Excerpts from Jim Conrad's
Naturalist Newsletter

White Twinevine, FUNASTRUM CLAUSUM

from the October 16, 2011 Newsletter issued from Mayan Beach Garden Inn 20 kms north of Mahahual, Quintana Roo, México
WHITE TWINEVINE FLOWERING

Along mangrove edges there's a robust, high-climbing vine conspicuously flowering nowadays. You can see a tangled clump of it about 20 feet up a big snag above. An umbel -- a flower cluster with blossoms on short stalks of equal length arising from a common point -- of its fragrant, white, pea-size flowers is shown below:

White Twinevine, FUNASTRUM CLAUSUM, flowers

A close-up of the vine's very distinctive blossom appears below:

White Twinevine, FUNASTRUM CLAUSUM, flower close-up

If you're familiar with wildflowers you may recognize the blossom's general design as being that of the milkweeds. We have a page on milkweed flower structure at http://www.backyardnature.net/fl_milkw.htm.

▶ **Dataset extract**
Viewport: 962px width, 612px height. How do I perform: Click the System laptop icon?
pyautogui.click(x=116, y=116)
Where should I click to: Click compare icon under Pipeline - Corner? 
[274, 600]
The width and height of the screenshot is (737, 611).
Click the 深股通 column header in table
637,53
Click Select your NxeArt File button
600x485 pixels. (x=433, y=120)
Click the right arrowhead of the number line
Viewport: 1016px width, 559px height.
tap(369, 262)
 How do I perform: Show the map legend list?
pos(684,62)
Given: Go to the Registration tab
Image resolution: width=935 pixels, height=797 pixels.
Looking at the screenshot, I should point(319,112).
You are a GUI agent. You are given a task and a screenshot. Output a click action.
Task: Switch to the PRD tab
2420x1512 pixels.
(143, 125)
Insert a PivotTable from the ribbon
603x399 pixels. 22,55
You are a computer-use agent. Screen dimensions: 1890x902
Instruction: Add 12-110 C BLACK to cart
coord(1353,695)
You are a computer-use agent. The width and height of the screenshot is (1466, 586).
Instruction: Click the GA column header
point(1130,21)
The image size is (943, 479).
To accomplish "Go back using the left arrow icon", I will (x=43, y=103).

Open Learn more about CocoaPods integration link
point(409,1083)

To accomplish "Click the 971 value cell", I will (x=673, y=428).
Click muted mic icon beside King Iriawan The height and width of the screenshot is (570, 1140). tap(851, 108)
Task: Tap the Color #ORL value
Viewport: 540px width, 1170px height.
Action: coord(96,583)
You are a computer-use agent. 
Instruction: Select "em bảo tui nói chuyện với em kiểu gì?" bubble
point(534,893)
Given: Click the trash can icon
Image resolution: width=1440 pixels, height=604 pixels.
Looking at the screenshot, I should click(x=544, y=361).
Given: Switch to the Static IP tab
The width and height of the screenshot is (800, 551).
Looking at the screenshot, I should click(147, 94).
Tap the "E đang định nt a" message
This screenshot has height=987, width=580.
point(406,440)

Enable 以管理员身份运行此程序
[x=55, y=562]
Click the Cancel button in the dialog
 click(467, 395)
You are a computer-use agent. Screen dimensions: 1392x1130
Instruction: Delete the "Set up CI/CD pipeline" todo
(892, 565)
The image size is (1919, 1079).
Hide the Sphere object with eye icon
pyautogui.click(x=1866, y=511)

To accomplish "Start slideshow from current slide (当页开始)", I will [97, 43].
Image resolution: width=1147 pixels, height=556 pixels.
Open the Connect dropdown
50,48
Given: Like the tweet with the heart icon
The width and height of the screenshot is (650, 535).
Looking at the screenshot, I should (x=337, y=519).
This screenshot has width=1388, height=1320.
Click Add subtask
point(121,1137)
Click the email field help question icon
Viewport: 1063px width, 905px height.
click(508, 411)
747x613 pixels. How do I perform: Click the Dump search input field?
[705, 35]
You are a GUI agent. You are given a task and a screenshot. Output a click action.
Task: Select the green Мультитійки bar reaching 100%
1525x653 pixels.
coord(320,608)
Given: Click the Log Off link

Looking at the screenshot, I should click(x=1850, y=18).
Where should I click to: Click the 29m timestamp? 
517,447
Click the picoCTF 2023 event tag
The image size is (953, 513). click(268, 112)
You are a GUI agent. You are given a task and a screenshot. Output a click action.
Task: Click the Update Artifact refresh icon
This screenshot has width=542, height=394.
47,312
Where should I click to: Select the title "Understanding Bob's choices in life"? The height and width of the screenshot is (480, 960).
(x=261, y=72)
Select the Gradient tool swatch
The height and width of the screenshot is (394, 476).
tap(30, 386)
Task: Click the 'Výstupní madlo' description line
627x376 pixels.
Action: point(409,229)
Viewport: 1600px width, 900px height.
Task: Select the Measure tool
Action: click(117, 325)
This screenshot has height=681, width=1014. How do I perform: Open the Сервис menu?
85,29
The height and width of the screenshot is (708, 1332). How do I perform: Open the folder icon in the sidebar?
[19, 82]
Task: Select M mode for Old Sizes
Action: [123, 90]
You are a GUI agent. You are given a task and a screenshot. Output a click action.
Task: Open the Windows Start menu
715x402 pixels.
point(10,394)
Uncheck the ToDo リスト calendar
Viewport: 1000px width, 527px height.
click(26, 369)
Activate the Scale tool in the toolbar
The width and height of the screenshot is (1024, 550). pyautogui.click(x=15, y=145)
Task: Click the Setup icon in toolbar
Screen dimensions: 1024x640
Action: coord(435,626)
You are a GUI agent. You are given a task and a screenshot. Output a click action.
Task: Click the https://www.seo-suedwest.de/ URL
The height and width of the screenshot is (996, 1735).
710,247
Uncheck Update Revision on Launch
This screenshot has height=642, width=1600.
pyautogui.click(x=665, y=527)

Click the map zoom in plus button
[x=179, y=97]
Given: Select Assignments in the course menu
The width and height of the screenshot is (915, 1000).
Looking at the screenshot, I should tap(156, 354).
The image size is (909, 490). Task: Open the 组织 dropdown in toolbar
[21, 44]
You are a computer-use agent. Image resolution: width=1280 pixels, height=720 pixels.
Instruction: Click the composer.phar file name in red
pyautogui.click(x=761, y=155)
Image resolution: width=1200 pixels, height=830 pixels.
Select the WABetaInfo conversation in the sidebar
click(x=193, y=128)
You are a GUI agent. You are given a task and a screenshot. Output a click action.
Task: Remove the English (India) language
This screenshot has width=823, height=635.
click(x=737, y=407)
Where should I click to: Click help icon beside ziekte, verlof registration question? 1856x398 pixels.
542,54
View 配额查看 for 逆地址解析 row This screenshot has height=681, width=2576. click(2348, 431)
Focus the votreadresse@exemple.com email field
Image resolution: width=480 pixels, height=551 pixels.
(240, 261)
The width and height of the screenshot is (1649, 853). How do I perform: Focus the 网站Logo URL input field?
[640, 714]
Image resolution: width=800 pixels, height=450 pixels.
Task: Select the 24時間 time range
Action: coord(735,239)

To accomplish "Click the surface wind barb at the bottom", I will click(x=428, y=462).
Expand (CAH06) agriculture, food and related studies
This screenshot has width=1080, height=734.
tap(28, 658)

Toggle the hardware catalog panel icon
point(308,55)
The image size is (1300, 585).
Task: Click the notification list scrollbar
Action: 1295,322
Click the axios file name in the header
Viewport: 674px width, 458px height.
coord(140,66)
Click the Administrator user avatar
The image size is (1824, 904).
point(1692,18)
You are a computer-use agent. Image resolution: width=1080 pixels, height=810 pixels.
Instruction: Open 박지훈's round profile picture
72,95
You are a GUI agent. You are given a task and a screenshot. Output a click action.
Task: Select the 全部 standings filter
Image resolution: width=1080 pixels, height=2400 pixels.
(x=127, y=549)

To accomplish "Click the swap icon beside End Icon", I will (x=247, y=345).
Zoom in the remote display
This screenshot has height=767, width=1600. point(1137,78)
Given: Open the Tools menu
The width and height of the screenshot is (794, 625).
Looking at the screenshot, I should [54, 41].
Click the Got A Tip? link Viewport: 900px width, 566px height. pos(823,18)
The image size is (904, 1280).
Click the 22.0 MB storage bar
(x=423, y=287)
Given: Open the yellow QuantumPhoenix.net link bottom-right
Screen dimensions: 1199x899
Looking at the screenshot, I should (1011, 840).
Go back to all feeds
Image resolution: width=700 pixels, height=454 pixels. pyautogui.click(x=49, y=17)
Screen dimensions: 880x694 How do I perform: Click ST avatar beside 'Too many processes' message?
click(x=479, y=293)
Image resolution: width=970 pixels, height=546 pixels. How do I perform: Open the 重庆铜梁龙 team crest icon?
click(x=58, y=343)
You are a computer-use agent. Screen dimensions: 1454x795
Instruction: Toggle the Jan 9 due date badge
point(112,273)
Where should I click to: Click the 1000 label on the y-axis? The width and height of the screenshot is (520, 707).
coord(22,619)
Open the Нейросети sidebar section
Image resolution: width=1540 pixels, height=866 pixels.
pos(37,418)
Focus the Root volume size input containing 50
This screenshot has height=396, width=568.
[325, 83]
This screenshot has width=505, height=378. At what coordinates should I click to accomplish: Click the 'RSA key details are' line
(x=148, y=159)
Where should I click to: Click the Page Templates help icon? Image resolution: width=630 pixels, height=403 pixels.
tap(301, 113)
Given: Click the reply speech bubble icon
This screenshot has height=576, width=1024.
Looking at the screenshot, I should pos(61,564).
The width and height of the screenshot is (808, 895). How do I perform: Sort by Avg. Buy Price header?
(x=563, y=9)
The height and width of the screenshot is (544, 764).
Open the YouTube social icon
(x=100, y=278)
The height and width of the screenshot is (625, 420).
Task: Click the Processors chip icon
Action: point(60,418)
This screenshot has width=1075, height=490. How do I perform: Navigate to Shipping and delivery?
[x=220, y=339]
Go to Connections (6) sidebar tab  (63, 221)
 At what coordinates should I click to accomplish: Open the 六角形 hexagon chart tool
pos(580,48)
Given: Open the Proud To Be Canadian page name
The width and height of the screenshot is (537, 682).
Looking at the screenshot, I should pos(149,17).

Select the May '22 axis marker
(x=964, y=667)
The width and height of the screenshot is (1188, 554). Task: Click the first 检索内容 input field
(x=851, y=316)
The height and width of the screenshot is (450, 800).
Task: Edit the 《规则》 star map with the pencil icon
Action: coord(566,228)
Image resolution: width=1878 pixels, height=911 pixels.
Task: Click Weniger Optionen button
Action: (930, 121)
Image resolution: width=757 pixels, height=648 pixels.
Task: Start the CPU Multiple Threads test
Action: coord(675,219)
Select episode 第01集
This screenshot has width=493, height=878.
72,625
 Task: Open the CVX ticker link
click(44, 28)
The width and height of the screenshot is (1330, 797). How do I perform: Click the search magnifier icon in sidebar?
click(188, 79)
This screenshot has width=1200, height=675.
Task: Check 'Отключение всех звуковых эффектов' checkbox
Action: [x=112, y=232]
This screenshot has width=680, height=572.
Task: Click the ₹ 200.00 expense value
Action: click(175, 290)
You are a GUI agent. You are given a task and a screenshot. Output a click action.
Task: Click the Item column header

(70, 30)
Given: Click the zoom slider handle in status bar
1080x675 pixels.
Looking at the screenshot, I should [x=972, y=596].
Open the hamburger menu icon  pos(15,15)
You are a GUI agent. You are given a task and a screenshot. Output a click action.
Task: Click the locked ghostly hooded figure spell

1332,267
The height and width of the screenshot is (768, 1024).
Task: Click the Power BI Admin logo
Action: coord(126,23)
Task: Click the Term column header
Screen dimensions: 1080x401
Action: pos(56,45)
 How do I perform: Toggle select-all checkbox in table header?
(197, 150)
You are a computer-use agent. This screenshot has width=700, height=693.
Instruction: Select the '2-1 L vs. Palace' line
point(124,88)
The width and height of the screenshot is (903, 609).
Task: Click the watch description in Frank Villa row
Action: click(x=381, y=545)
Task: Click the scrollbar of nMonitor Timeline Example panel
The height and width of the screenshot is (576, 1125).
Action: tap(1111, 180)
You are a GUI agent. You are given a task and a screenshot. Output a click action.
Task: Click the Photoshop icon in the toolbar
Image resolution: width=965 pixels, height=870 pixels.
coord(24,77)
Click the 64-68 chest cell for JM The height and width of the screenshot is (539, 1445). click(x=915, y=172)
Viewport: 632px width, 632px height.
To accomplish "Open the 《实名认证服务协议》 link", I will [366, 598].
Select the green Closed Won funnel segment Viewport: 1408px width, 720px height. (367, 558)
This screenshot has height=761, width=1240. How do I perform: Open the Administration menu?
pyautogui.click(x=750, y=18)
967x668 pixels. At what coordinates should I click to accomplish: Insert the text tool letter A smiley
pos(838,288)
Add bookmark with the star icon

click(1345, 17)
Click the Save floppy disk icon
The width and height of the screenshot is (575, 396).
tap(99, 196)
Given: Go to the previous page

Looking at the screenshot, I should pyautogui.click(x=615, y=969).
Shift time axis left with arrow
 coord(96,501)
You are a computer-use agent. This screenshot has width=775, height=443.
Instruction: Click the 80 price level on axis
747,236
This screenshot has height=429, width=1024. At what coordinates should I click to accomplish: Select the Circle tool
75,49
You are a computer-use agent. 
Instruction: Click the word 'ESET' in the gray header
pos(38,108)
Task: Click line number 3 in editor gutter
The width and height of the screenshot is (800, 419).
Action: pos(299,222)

▶ **List of tasks**
1 - List the words the White Twinevine newsletter excerpt uses to describe the flowers in the umbel it shows.
2 - According to the White Twinevine newsletter excerpt, what makes the vine's flower cluster an umbel?

▶ **Results in order**
1 - fragrant, white, pea-size

2 - Its blossoms sit on short stalks of equal length, and all of those stalks come from a common point.